In this paper I intend to reexamine the introduction of quality control at NEC and suggest that this traditional story has misrepresented the technical capabilities possessed by the postwar Japanese communications industry. Wartime shortages forced NEC to make a series of material substitutions which they were aware degraded vacuum tube performance. Following the war, NEC engineers worked extensively with Communications Ministry engineers to formulate new design specifications for the CZ-50X-D series tubes. In large part, the radical improvement in performance of NECs vacuum tubes can be traced to improved design rather than improved production techniques.
Why, then, have the Communication Ministry engineers and their work been erased from this story leaving only the adoption of American quality control as the basis for NECs vacuum tube miracle? As part of the postwar fetishization of things American, the NEC story provided a concrete example of the effectiveness of American ideas in transforming the Japanese workplace. Attempting to address the huge production technology problems afflicting much of Japanese industry, organizations like the Nihon Nouritsu Kyoukai seized on the NEC story as an example of the improvements possible. The contributions of the government engineers became an unnecessary complication in explaining how better management produces better products. NEC and its project manager, Kobayashi Kouji, obliged these groups by emphasizing the managerial aspect of the problem. Indeed, Kobayashis subsequent career would be founded on the proposition that the central problem for management is the creation of quality.
Jonathan Lewis, University of Tokyo
In the early 1980s Japan was approached as a potential partner in an orbiting space station project led by the United States. The Japanese aerospace industry, working in concert with space officials, mobilized almost the whole of manufacturing industry to study ways of using the space station as a gravity-free factory and laboratory. The Japanese government was persuaded to fund the design and construction of a module for the station.
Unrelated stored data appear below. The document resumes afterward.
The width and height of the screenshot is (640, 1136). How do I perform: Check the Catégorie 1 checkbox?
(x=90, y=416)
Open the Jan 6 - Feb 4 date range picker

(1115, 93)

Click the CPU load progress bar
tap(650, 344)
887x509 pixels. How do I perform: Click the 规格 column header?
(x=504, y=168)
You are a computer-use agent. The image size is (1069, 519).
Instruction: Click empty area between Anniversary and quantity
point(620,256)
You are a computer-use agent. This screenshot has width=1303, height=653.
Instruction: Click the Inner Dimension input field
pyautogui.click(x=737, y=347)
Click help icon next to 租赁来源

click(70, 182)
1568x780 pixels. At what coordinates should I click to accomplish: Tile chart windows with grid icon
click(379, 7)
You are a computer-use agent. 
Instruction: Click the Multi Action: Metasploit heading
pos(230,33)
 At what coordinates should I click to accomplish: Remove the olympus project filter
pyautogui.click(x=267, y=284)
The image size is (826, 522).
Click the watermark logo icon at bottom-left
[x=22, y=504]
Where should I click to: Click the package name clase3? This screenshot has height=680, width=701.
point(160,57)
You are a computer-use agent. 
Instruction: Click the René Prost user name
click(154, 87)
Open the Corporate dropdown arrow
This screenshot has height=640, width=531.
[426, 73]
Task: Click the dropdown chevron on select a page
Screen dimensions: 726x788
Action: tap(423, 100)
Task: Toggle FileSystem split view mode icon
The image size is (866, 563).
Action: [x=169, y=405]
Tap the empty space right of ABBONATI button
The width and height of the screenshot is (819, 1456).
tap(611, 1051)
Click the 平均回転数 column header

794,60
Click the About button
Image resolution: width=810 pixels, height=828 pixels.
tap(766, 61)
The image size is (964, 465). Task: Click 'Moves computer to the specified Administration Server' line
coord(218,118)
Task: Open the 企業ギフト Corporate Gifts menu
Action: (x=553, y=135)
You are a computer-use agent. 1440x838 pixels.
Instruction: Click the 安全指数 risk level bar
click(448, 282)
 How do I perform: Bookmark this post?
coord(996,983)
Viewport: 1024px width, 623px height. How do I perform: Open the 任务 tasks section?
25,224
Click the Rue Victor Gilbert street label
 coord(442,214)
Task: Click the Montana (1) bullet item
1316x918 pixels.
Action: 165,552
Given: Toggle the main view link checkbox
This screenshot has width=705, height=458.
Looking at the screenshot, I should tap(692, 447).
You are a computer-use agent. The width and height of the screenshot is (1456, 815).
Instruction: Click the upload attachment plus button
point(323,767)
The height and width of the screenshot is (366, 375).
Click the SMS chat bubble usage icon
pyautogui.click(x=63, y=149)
When Japanese users start to carry out experiments on the station in around 2002, however, they will not be the industrial companies who lobbied so vigorously for the project, but predominantly scientists working in universities and government research institutes. Industrial users quickly abandoned the station in the mid-1980s when they realized that the costs of the station would be prohibitively high. Needing to justify the continuation of the project, a small group of space professionals then set about creating a community of non-commercial space station users.
The case is significant because it suggests an undermining of the widely accepted technonationlist model of Japanese industrial technology policy. According to this view, companies and the bureaucracy join in an ideological pursuit of national economic strength through the rapid acquisition and diffusion of new technologies. The space station case, however, offers evidence that academic scientists without strong nationalistic or economic motivations are playing increasingly important roles in Japanese technology policy networks. This development is changing not only the institutions and ideologies of industrial policy-making, but also the relationship between Japanese scientists and the state.